Hands Displaying Women's History MonthMarch is Women’s History Month. January 30 to April 4 is internationally recognized as a Season of Nonviolence. Let’s take a look at the 1946 Nobel Peace Prize recipient, Emily Greene Balch. If you’ve never heard much about Balch, you’re probably not alone. She was an American leader of the peace movement, but never really gained the recognition that Jane Addams did, even though the two were contemporaries and good friends.

Who Was Emily Balch?

Balch’s family lived in a suburb of Boston. They were fairly wealthy. Her father served as a secretary to United States Senator Charles Sumner, a leader in the anti-slavery movement. Emily attended a private school as a young girl, as was common for an upper-class female. She graduated from Bryn Mawr College in 1889 as a member of its first graduating class. Her focus was economics, but she was also interested in social work.

Balch’s post-graduate work included research and study in Paris about public assistance and the poor. When she returned to America, she worked in settlement houses for a time. However, she returned to academia and finished her formal studies to become a professor at Wellesley College. Her compassion for and experience with the underprivileged gave her an advantage in the classroom. She was a popular teacher because she could speak so eloquently about the disadvantaged.

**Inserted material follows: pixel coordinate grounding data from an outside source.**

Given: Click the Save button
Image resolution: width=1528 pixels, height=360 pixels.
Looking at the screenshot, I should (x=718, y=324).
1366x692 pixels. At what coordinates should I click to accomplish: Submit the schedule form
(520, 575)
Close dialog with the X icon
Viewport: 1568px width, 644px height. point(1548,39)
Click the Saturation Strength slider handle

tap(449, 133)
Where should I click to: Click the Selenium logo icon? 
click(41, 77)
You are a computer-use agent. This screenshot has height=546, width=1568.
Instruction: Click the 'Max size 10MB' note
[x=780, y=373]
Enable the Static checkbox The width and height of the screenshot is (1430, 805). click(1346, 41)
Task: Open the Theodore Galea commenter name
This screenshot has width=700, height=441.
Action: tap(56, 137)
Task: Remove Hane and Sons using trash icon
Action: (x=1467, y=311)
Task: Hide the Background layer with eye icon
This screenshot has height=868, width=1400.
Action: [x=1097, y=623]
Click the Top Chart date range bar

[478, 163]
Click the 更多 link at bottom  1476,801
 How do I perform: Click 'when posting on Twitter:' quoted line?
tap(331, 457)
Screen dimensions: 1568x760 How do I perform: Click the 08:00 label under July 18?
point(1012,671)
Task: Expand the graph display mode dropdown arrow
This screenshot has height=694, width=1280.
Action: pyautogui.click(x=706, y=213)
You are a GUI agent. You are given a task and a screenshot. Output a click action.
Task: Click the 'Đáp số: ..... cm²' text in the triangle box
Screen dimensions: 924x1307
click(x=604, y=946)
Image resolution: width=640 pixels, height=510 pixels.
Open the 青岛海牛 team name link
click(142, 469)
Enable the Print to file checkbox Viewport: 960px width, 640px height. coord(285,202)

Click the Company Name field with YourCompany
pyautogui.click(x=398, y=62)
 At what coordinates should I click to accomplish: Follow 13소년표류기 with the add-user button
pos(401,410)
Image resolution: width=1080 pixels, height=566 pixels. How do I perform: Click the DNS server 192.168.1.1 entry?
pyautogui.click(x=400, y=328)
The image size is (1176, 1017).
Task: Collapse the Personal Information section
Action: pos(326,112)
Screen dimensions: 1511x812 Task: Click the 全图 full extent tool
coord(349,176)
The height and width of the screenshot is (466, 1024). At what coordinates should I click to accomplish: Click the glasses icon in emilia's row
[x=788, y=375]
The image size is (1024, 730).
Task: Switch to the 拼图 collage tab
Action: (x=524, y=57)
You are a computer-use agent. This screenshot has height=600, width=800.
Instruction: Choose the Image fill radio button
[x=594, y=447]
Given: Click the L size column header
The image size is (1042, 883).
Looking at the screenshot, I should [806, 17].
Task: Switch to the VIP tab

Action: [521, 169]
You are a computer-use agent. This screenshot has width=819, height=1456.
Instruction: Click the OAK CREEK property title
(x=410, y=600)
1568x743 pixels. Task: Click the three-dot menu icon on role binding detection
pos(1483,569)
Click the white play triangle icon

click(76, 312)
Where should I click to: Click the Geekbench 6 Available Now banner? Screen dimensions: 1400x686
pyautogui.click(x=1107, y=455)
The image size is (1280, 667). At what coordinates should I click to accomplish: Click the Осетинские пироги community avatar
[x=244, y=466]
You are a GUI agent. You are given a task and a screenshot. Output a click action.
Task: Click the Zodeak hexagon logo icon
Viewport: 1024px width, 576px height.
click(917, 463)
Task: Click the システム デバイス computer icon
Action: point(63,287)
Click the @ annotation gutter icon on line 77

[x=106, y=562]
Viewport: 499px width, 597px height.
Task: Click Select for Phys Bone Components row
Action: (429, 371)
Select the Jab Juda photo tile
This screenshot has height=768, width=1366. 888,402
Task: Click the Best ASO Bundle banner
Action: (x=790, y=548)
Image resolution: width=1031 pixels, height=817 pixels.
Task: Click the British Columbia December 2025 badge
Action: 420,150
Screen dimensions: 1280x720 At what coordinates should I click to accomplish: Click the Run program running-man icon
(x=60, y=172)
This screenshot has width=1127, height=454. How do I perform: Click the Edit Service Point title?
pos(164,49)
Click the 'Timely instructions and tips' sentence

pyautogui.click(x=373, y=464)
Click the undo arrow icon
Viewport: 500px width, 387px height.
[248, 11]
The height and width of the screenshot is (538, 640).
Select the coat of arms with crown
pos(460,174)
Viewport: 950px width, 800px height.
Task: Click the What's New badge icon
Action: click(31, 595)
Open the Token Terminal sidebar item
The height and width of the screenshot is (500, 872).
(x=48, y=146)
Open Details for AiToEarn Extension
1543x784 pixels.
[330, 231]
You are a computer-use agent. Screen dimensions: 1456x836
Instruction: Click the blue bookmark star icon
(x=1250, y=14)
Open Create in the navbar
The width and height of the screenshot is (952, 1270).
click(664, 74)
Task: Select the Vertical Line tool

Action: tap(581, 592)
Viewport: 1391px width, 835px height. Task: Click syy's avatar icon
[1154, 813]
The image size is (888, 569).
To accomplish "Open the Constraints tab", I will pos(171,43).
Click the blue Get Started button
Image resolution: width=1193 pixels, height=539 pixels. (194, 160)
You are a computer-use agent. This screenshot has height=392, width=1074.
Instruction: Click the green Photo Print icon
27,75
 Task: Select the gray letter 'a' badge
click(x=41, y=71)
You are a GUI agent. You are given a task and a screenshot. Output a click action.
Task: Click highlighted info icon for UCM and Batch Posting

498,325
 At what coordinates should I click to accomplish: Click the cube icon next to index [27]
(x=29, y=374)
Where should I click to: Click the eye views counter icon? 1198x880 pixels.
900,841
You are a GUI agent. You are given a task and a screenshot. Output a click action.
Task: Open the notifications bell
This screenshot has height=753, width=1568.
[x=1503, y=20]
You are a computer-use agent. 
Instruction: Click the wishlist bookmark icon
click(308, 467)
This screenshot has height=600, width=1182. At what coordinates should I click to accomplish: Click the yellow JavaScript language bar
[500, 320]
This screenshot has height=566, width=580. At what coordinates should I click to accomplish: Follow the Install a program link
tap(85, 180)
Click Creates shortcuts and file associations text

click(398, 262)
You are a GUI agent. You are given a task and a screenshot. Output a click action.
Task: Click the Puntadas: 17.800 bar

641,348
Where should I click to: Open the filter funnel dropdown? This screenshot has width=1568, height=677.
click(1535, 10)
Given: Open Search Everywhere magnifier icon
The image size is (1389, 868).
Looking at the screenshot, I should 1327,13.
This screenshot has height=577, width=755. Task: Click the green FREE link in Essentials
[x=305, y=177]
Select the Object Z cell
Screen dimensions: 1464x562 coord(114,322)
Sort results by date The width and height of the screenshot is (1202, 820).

Balch wasn’t just teaching in the late 19th century. She served on municipal boards and state commissions that focused on children, immigration and industrial education. Women’s suffrage was an important issue at the turn of the century. Balch fought for women’s rights, for racial justice and for better labor conditions. Her biggest contribution might have been in her research. She was responsible for a major sociological study about Hungarians and Austrians who immigrated to America.

Turning to the Peace Movement

When World War I broke out, Balch became a political peace activist. Her first major international role was as a delegate to the International Congress of Women in 1915. This organization would later be renamed the Women's International League for Peace and Freedom (WILPF). Balch served as the secretary-treasurer, working diligently by providing peace education, setting up refugee centers and preparing peace proposals. She gave up her post in 1922 but returned to it in 1934, this time acting as secretary without any financial remuneration.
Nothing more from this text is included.